Extend Section 35 to benefit pharma R
New Delhi, Dec 19 (UNI) Industry chamber Assocham today urged the government to extend provisions of Section 35 (2AB) of Income Tax Act to R&D activities in pharma industry until March 31 2017, to help pharma companies in long term planning for research and to face the competition in the sector.
The provisions of Section 35 (2AB) of Income Tax Act expires on March 31, 2007 and are required to carry out clinical trials before pharmaceutical products could be commercially launched in the market as without concessions under this section, the domestic pharmaceutical industry would have to incur huge expenditure, the chamber said.
''There is, thus great need for significant increase in R&D spending which could be possible provided Section 35(2AB) provisions of Income-Tax Act are extended for another 10 years,'' said Assocham President Anil K Agarwal.

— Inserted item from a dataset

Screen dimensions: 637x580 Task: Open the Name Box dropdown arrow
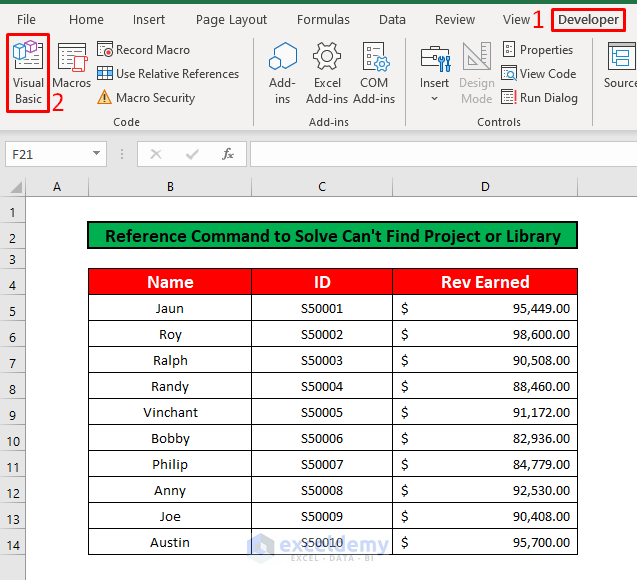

The extension of the provision will incorporate the companies new innovations into pharmaceutical products and give the industry relief to take on global pharmaceutical market, the Chamber added.
The chamber in an SoS to Ministry of Fertilisers and Chemicals also pointed out that in the Indian pharmaceutical industry, the R&D expenditure of major Indian pharma companies is about under five per cent of their turnover against global benchmark of 15 per cent.
In addition, the chamber has also argued that in view of long term benefits of R&D to the economy at large, all excisable goods used for the purposes should be exempted from central excise duty.
It has further argued that considering the potential in earning foreign exchange to reduce research cost, cenvat credit should be permitted on capital goods deployed for R&D activity installed within the factory premises or outside factory premises.
The chamber has also demanded exemptions in services provided and availed in relation to R&D activities, imports of all capital goods for R&D purposes and clinical trials expenses should also be covered under Section 35 A (B) of Income-Tax Act.
In addition, it has urged the government that import duty exemption for clinical trials samples should be granted on the basis of authorisation and licence by Drug Controller General of India as also keep patented drugs through indigenous R&D out of purview of price control and clinical trials conducted by Indian pharma companies outside India should also be allowed the same tax benefits as prevailing within the country.